A record number of small business owners reported unfilled job openings in May, reflecting the lingering impact of the COVID-19 pandemic’s disruption to the labor market.
According to the National Federation of Independent Business, 48% of small business owners said they could not fill job openings last month, up from 44% in April. It was the fourth consecutive month of record-high readings for unfilled job openings.
The report also showed that finding qualified employees remains a problem, with 93% of owners hiring or trying to hire reporting few or no “qualified” applications for the positions they were trying to fill in May.
“Small business owners are struggling at record levels trying to get workers back in open positions,” NFIB Chief Economist Bill Dunkelberg said in a news release.

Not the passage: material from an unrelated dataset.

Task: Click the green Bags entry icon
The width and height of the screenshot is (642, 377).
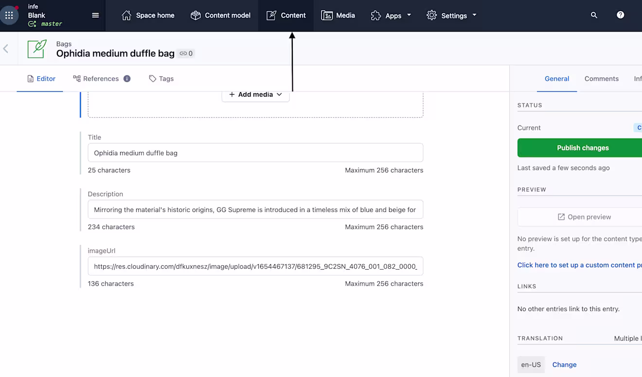Action: (37, 49)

Economists have been warning that it is premature to be concerned about a labor shortage, predicting that higher wages — combined with the reopening of schools and the end of extra jobless benefits — will eventually draw people back into the workforce.
“The market mechanism to clear this labor supply-and-demand imbalance is higher real wages,” Scott Anderson, chief economist of Bank of the West, told MarketWatch. “This would provide more incentive for folks who have exited the labor force to come back in, and for others to switch jobs to sectors where qualified labor is in short supply.”
The number of Americans filing new claims for unemployment benefits fell below 400,000 last week for the first time since the COVID-19 pandemic began more than a year ago.
In addition, the ADP National Employment Report showed that private payrolls increased by 978,000 jobs in May, the largest increase since June 2020.
Small business owners “are offering higher wages to try to remedy the labor shortage problem,” Dunkelberg said.
Forty percent of small businesses surveyed by the NFIB currently have job openings for skilled workers and 27% have openings for unskilled labor, up 3 percentage points and 7 percentage points, respectively.